## Metapopulation Modeling and Analysis

### Project Mentors

Professor Richard Rebarber (Department of Mathematics), Professor Brigitte Tenhumberg, and Eric Eager (Graduate Student, Department of Mathematics)

### Project Description

This group learned about modeling demographic stochasticity with Markov models. They also learned about density dependent deterministic models. They constructed models for a metapopulation using both approaches, and compared the predictions for each model, in order to determine the effect of demographic stochasticity on the dynamics of the metapopulation. This involved mathematical analysis and numerical simulation.

The students presented a poster on their research at the Joint Meetings in 2012.

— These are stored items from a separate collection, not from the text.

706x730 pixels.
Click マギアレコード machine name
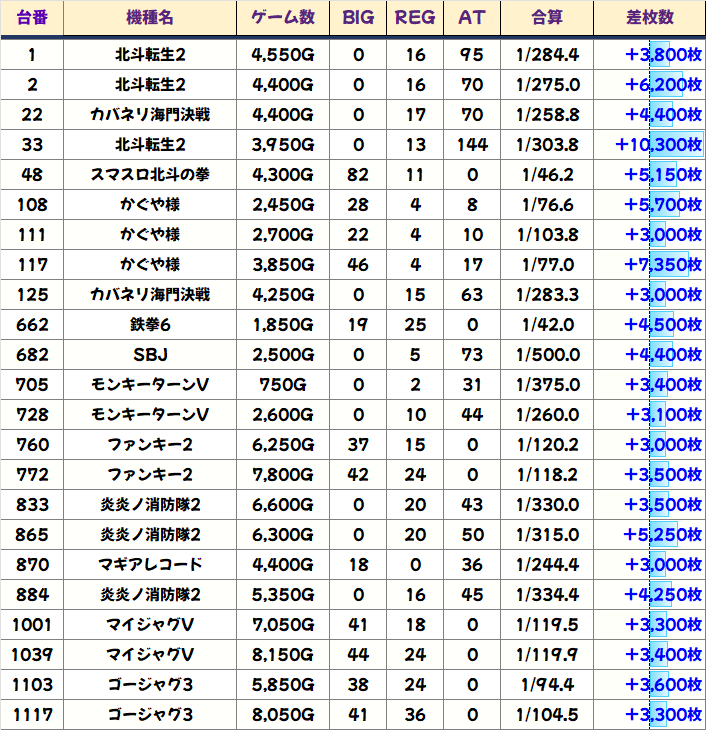(150, 565)
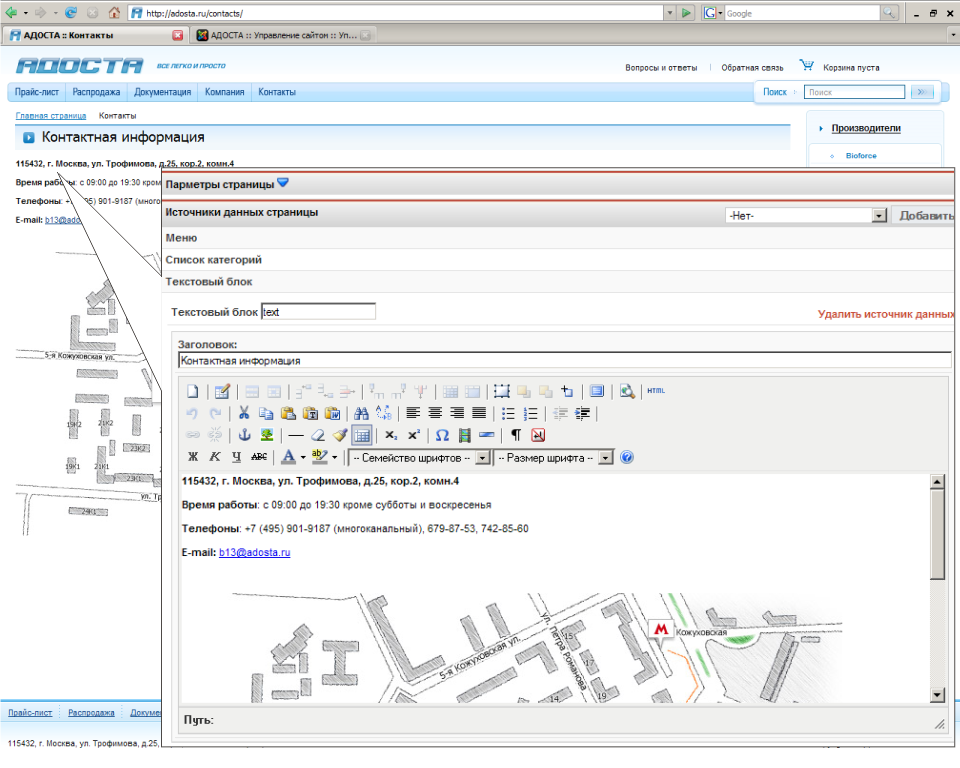The height and width of the screenshot is (768, 960).
Task: Open the -Нет- data source dropdown
Action: pyautogui.click(x=806, y=216)
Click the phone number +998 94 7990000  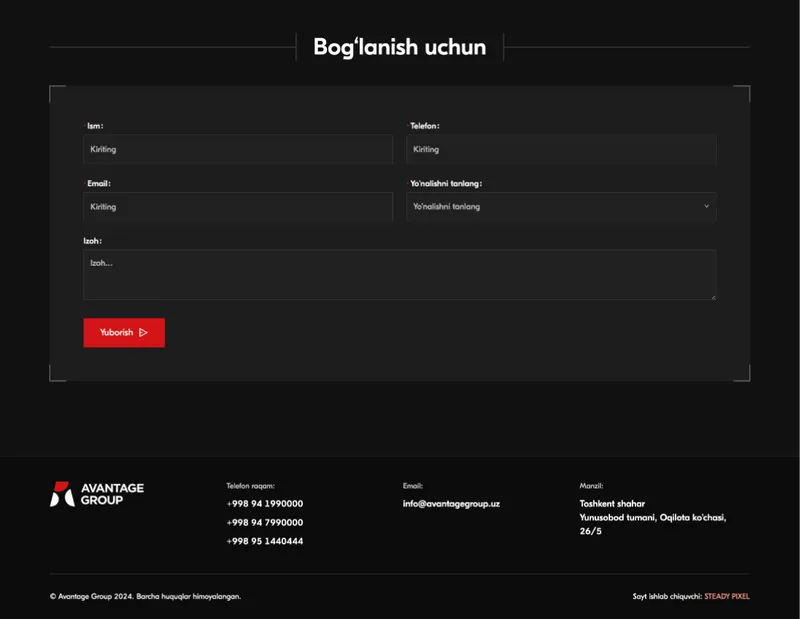[x=265, y=523]
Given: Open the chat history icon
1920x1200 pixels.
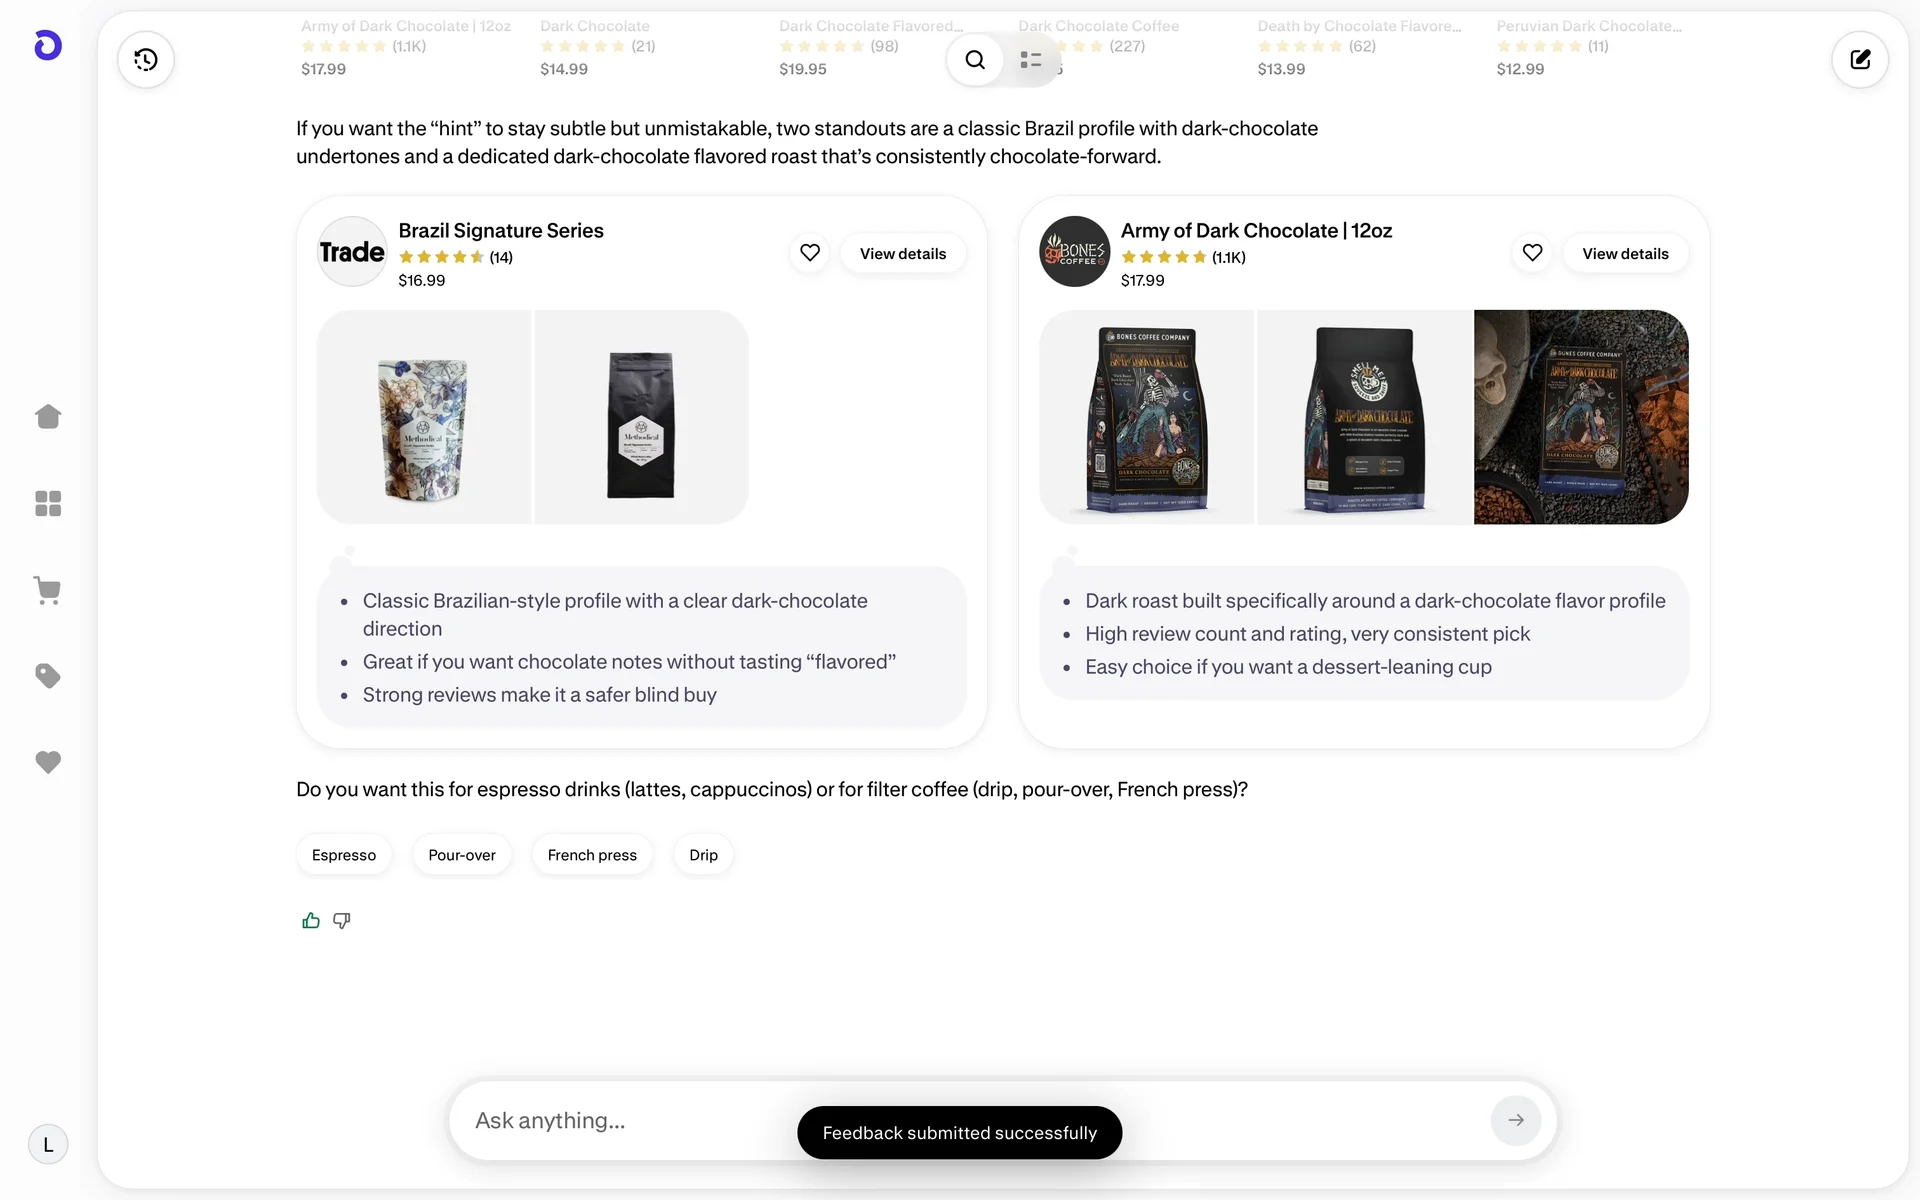Looking at the screenshot, I should [x=146, y=60].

## Discrete Modeling of Biological Systems

### Project Mentors

Professor Alan Veliz Cuba (Department of Mathematics) and Michael Uhrig (Graduate Student, Department of Mathematics)

### Project Description

The students studied a continuous model for Th-cell differentiation based on a previously published discrete model. They produced the most general (as of 2012) result about steady states of continuous of discrete models in biology. Roughly speaking, the results states that if a continuous model is "sigmoidal enough" and has the same "qualitative features" of a discrete model, then there is a one-to-one correspondence between their steady states.

The students produced code to transform a discrete model into a continuous model. The students used the code to create and analyze a new continuous model of Th-cell differentiation, and show that this continuous model does predict the three main types of Th-cells.

The students have presented this work at two conferences.

## Fractional Calculus

### Project Mentors

Professor Allan Peterson (Department of Mathematics) and Michael Holm (Graduate Student, Department of Mathematics)

### Project Description

The students studied the discrete nabla fractional calculus. They defined the appropriate Laplace transformation and proved results for this Laplace transform. Included in these results are the formulas for the Laplace transforms of the fractional nabla differences of a function.

They used their results to verify laws concerning the composition of different order fractional derivatives and prove a generalized power rule. They also showed how their results can be used to solve fractional differential equations. Furthermore, they also defined the nabla fractional Taylor monomials, and found the discrete nabla Laplace transform of the discrete three-parameter nabla Mittag--Leffler function. They used these results to develop important variations of constants formulas for initial value problems for a fractional difference equation.

They presented a poster at the Joint Meetings in 2011.